English

Letters from our readers

On “New York Times decries ‘squandering’ of Medicare funds

 

 

Thanks for writing this article. I am 67 and live in a community with other older people. Many of them are in their 90s and a few over a hundred. Most of them lead active and fulfilling lives. We are all dependent on Medicare.

 

The arrogance of those who think we should be left to die is astounding. The only justice is that most likely they will grow old also.

 

JDB
New Jersey, USA
7 June 2011

***

Clearly, the elderly, with their selfish health problems are just greedily using up too many resources. I propose that each community have elderly treatment plants, like they have water treatment plants. The “treatment” would be euthanasia; the corpses could be used for fuel to heat McMansions or private jets. Think of the boost to the economy for private industry, with lucrative franchises available!

 

Vivian P
North Carolina, USA
7 June 2011

***

Excellent response to this inhumane campaign. I find the argument that such life-saving medical procedures as a $50,000 cardiac defibrillator implantation are too expensive absolutely despicable. A Wall Street speculator or Hollywood bottom-feeder throws more down on a car, a luggage collection, a yacht party. Our libraries and schools and medical clinics, on the other hand, are prohibitively expensive. God forbid we take care of our grandparents.

 

What does a drone missile strike cost? According to the New York Times, a single Predator drone costs $4.5 million.
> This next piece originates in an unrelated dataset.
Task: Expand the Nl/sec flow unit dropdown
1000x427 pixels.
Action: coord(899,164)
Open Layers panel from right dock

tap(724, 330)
Such weapons are killing not only Afghan and Pakistani civilians, but also the ordinary Americans whose health care costs might get in the way of the Obama administration’s million-dollar murder and mayhem.

 

EG
Michigan, USA
7 June 2011

On “Wes Craven’s Scream 4: How badly did we need another one?

 

An interesting review noting both the potential complexity within Craven as well as contemporary cultural forces that have hindered his development in the past as well as the present. The concluding paragraph reminded me of what Richard Brooks mentioned in Patrick McGilligan’s Backstory 2, part of a book series of interviews with Hollywood screenwriters. Brooks mentioned that films of the 1930s and those who contributed to them formed part of a humanist tradition that related to real people and problems. World War II affected that tradition and the blacklist virtually destroyed it.

Concerning Krohn’s reference to that perverse documentary tradition of filmmaking, I would like to emphasize that the much maligned Diary of the Dead (2009) by George A. Romero makes a pointed criticism of that narcissistic form of cinema and how it contaminates the personalities of those who participate in it, making them little better than the inhuman zombies that attack them.

Yes, The People Under the Stairs is quite an interesting film and there is also a radical tradition within horror films of the 1970s that a recent anthology, The American Horror Film: The Genre at the Turn of the Millenium (2010), has attacked in many essays, reflecting a neo-conservative and postmodernist slant in recent film scholarship. It is very important to emphasize how alternative traditions can combat this tendency but, perhaps, not in contemporary Hollywood.